Return the lines of the listing from the line containing "Screen dimensions: 820x441" through the line containing "will (70, 522).", both ends included, exactly as they appear.
START EXTRACTED INFORMATION
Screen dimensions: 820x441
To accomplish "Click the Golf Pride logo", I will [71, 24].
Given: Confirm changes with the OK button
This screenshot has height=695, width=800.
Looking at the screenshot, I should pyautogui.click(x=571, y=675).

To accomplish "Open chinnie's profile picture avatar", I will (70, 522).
END EXTRACTED INFORMATION
START EXTRACTED INFORMATION
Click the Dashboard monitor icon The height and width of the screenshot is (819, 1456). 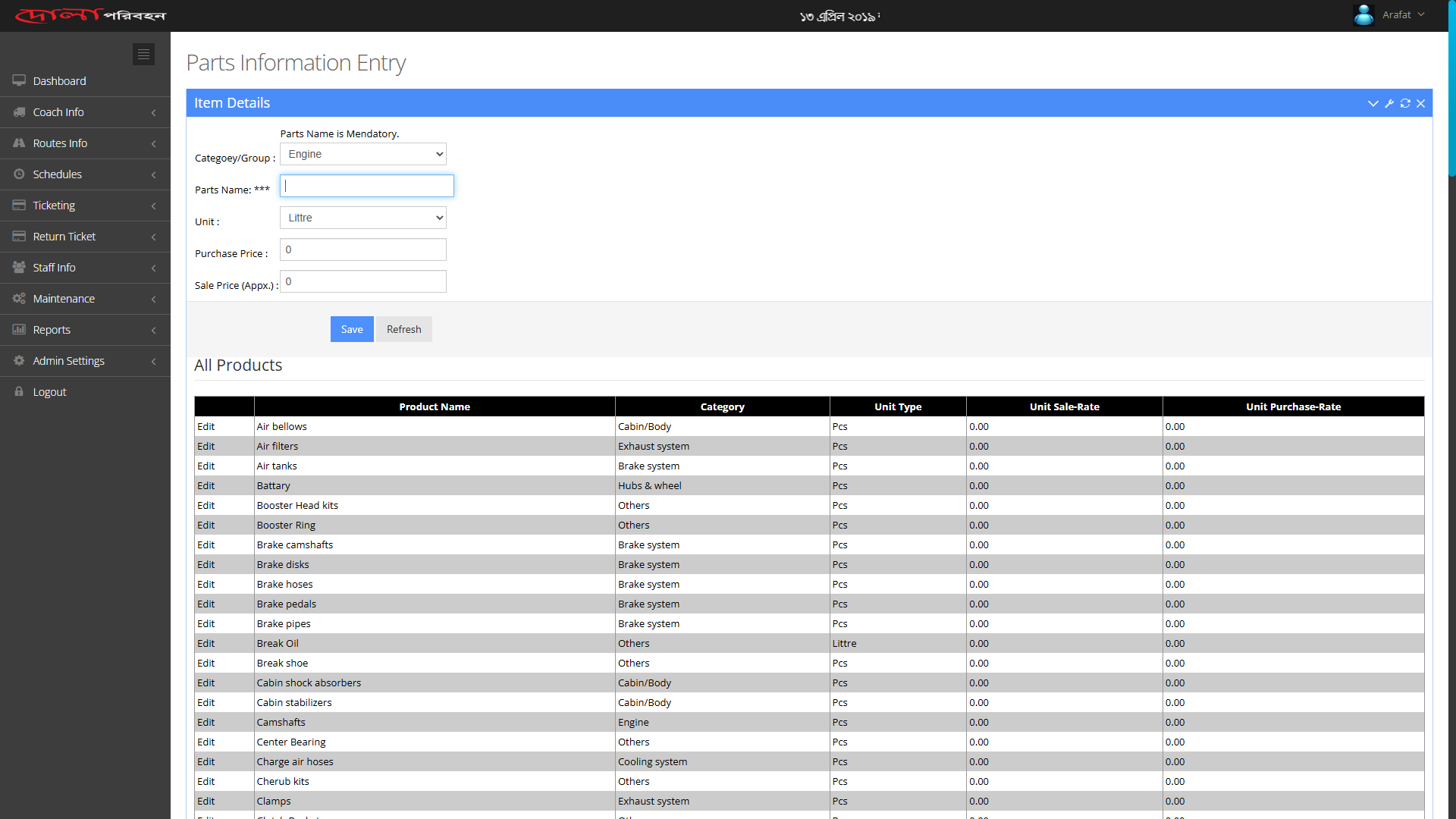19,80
END EXTRACTED INFORMATION
START EXTRACTED INFORMATION
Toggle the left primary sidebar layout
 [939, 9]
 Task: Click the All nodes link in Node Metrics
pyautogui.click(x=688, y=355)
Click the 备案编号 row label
END EXTRACTED INFORMATION
__EXERCISE ANSWER__.
Screen dimensions: 820x441
To accomplish "Click the Golf Pride logo", I will [71, 24].
Given: Confirm changes with the OK button
This screenshot has height=695, width=800.
Looking at the screenshot, I should pyautogui.click(x=571, y=675).

To accomplish "Open chinnie's profile picture avatar", I will (70, 522).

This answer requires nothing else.